Lets get rid of... Boyzone! We all thought Boyzone were gone. We all thought we were safe. But we were all very wrong. They’re back, and they’ve lost those boyish good looks. Except Mikey, who always looked more like an episode of “Little Britain” than an actual person. If you’ve ever had a life threatening disease and somehow managed to overcome it, you’ll be able to compare their comeback to that. You think its gone and you’ll never have to deal with it again. Happy days. And then wham! Its back and you end up dead. But with a Boyzone comeback to look forward to, you’re probably better off. If you’ve never had a life threatening disease try comparing it to a bad case of the runs. You hope it never comes back but before you know it you’re staring down the loo at what looks like the Cosbies in a car crash. I thought after they gave birth to Westlife they would leave it at that, but apparently the orgy isn’t over till the fat lady sings (That’s Mikey again, but he never sings). Nobody ever thought Keith Duffy would ever appear on a stage again, after the whole face melting thing. Ronan Keating was halfway through power steaming Keith’s face (He had an oily T-zone) when the steamer malfunctioned and started to melt Keith’s finely chiseled features. Luckily he tripped over Stephen Gately’s vibrator before it was too late and fell into a puddle of Mikey’s sick. That’s back when Mikey had the eating disorder. When Keith wiped the sick off he was relieved to see his face was only 30% melted and to be fair, if anyone can pull it off, its him. He’s their saving grace, he’s the image of bleedin massive. “Its ooonly words, and words are all I have, to melt your face awaaay”. Now you know where they got the lyrics!

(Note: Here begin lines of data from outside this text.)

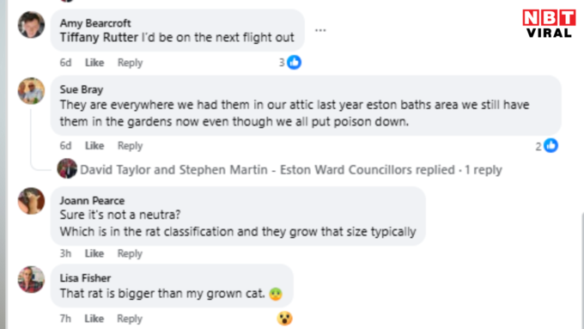Click the page scrollbar on the right edge
This screenshot has width=584, height=329.
point(582,270)
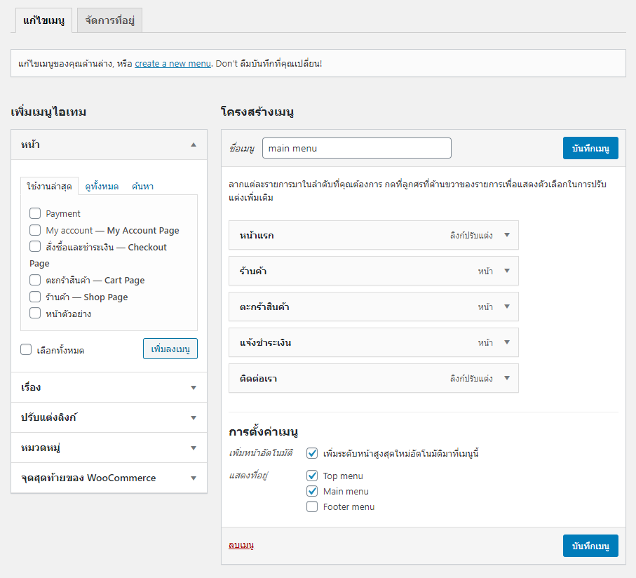Focus the menu name field

356,148
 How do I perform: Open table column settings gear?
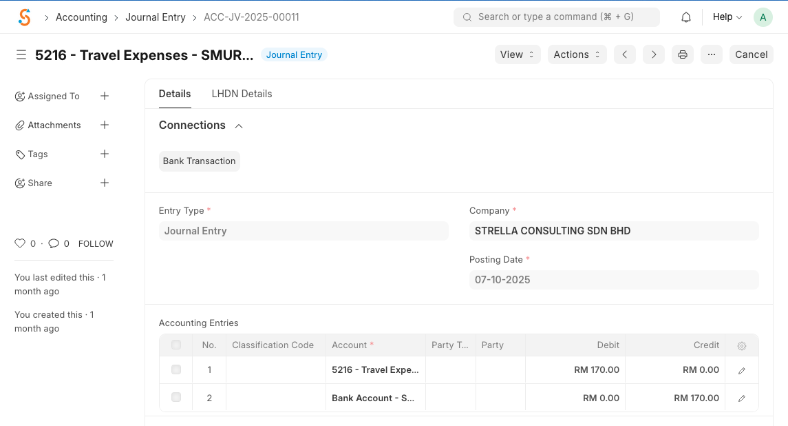coord(741,345)
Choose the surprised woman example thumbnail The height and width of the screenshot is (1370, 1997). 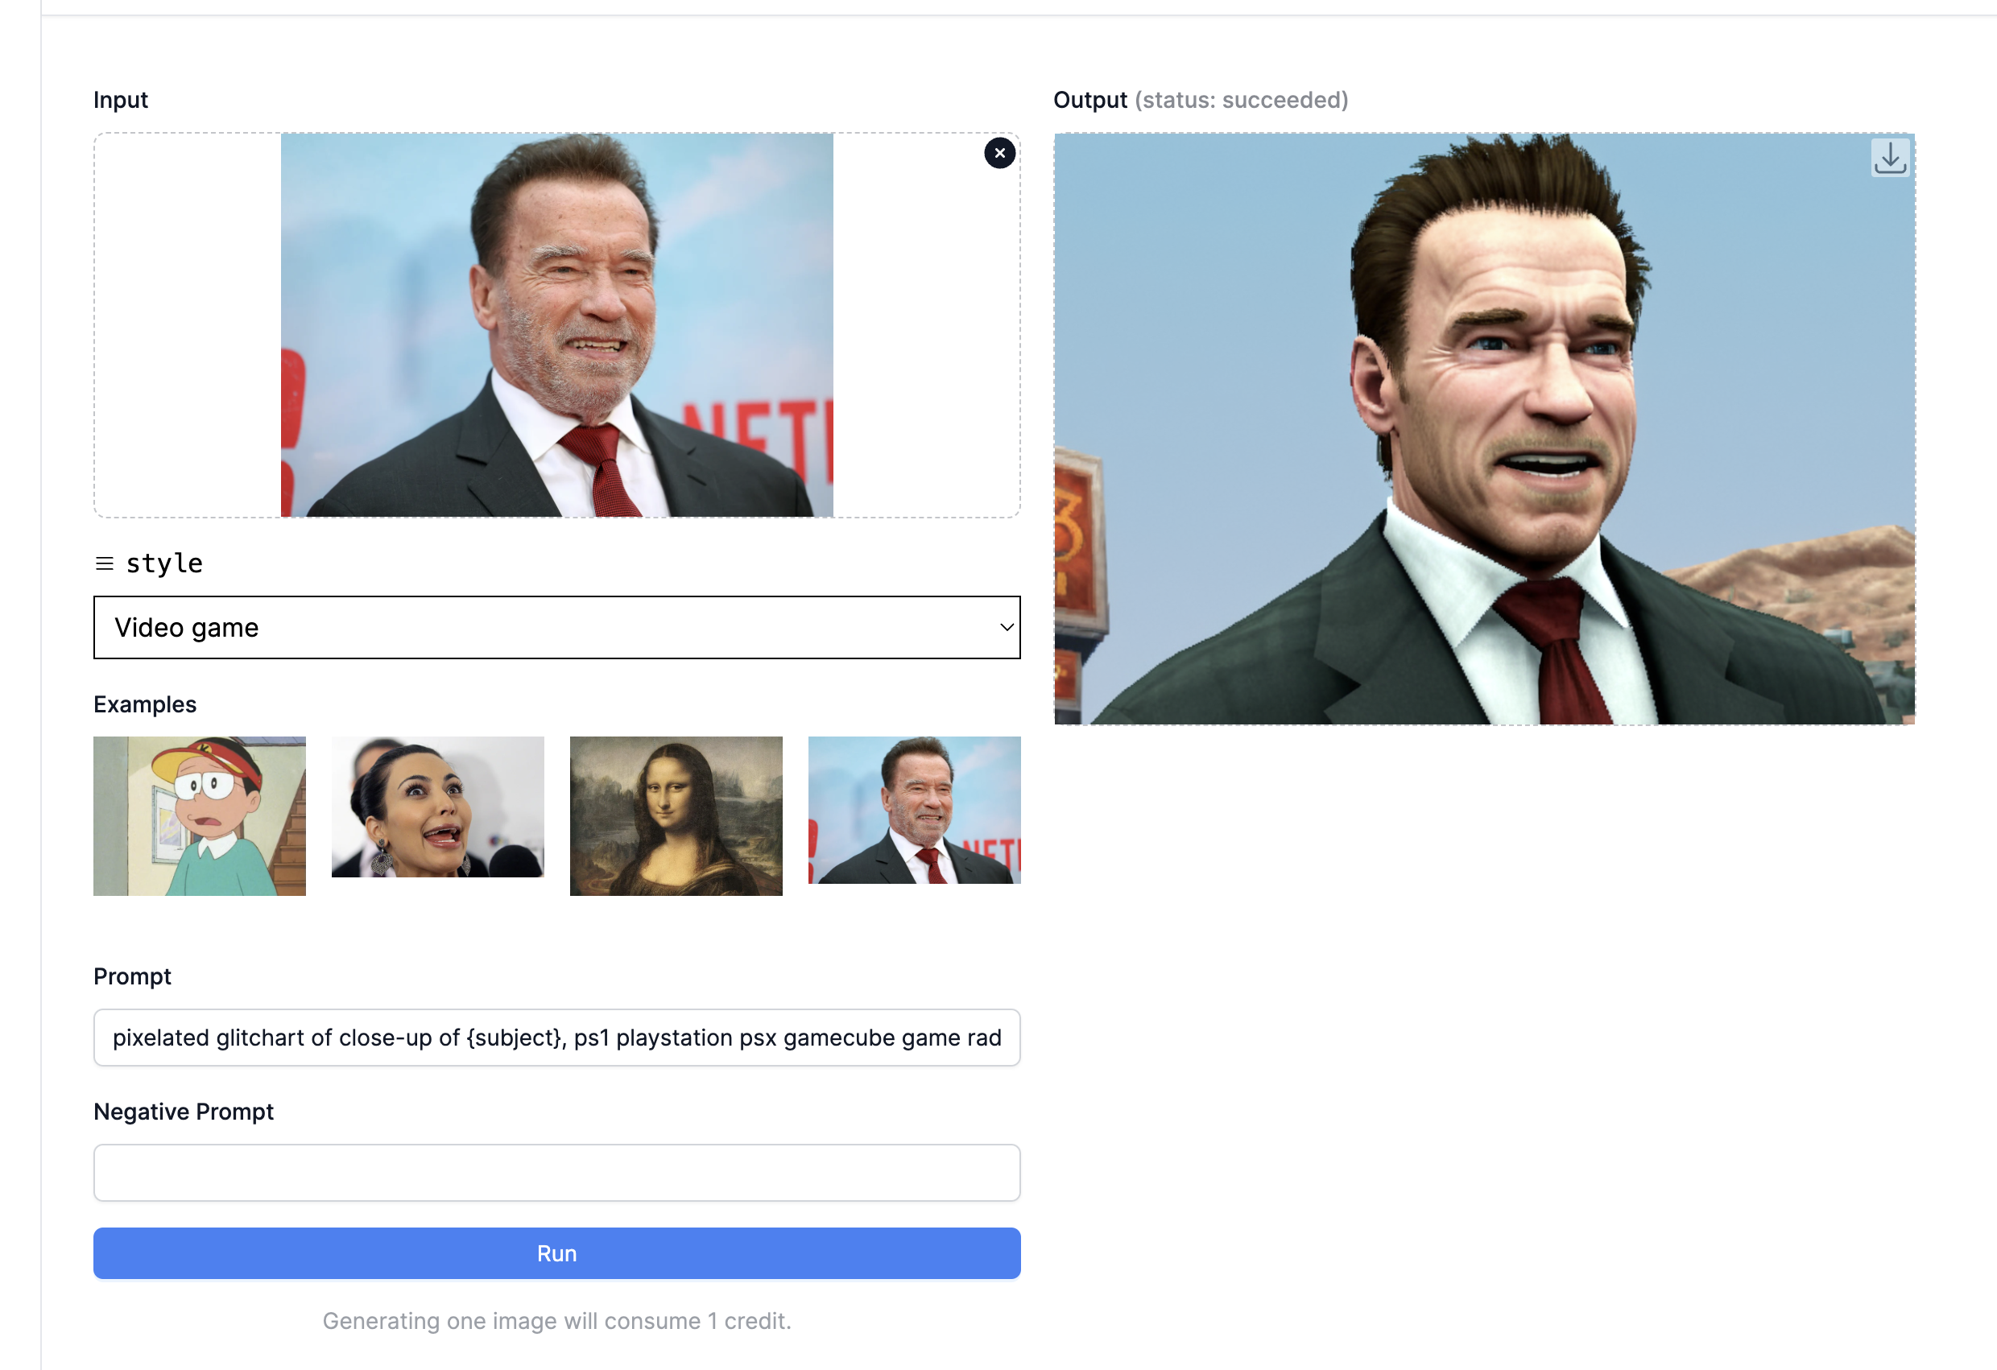(x=437, y=807)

Lets get rid of.. That Carbon Monoxide Advert. Carbon Monoxide is a Silent killer... Similar to a shy Fred West maybe. Only I’d far rather sleep with Fred West and live in a sealed Carbon Monoxide ballon than ever have to have watch this ad again. Duncan Steward is usually a legend. I don’t know where it all went wrong. He has it all! The looks, the charisma, the moves, bags of charm, hung like a donkey. I don’t know what happened.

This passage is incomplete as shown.